Thanks. I've submitted the request. Maybe, others who need WPA[2] support will do the same. Influence by mass.


----------



## megazone

It isn't likely to make any difference. TiVo knows about it and is aware of the demand. There has been speculation over the ability of the Tivo HW to handle 802.11i/WPA2 as a possible issue. *shrug*


----------



## HotStuff2

jiism said:


> From my research on forums here, it seems that Tivo Series 2 units just don't support WPA or WPA2 (pathetic!).


That's well-known.



jiism said:


> Most of the Linux vendors have support for it.


And your point is...?



jiism said:


> That means, I have to downgrade the security of my home network evenif my router supports better encryption protocol. This poses risks to my home network. The cracking WEP is easy and free tools are also available on web to this.
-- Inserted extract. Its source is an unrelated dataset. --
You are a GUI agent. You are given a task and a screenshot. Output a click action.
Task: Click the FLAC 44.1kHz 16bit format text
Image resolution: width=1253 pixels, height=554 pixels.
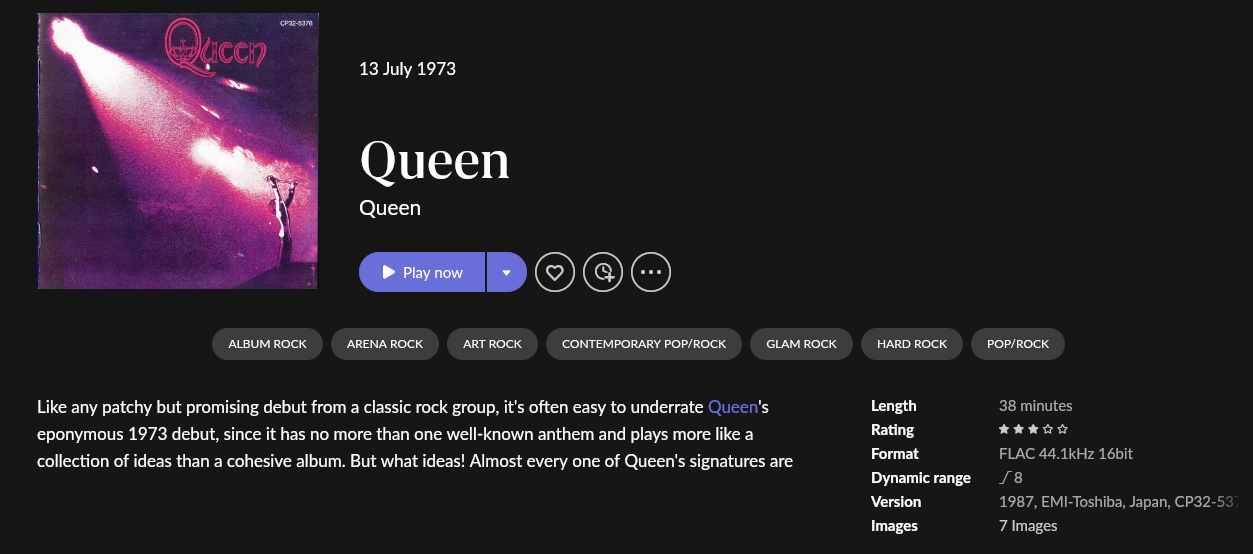coord(1065,454)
No it doesn't. Set up another router as an AP, set to WEP, disable DHCP, set the TiVo to a static IP that connects to the WEP AP, and set the WEP AP's gateway to the WPA router's address. Bada bing, bada boom, you're done. I use two Netgear routers for this (one WGR614v1 as WEP, one WGR614v4 as WPA. After price-matches and rebates, I made $ on both purchases.)



jiism said:


> Has anyone able to secure their home network better [than WEP] and make Tivo work at the same time?


Yep. See the above answer.



jiism said:


> Is there any place (Tivo engineering team email,etc.) I/we can express this concern to Tivo? There seems to be a lot of people facing this same problem. How can we push Tivo to implement this critical feature?


It's not "critical". YOU (and others) think it's "critical" because you don't know better and you want it because you think you need it (you don't.) Frankly, content transferred from or to the TiVo isn't important, and doesn't need to be encrypted. Ergo, WPA isn't required. Implementing it would incur higher overhead, more training, extra costs, rewriting code, retesting equipment to make sure it doesn't break anything and still works, etc. Don't want to use WEP? Don't use wireless, run a CAT5 cable to the TiVo from the router. Or use two routers like I described above. But remember, it took a good couple of years to just get 802.11*g*.



jiism said:


> I called Tivo support and they said that they would look into it. I was further bit disappointed to note that they did not have any bug # or feature request # to give me so that I can track this request in future. Most of the [software] companies track such bugs/RIFE in their database and provide customers tracking id to make it easy to track such issues.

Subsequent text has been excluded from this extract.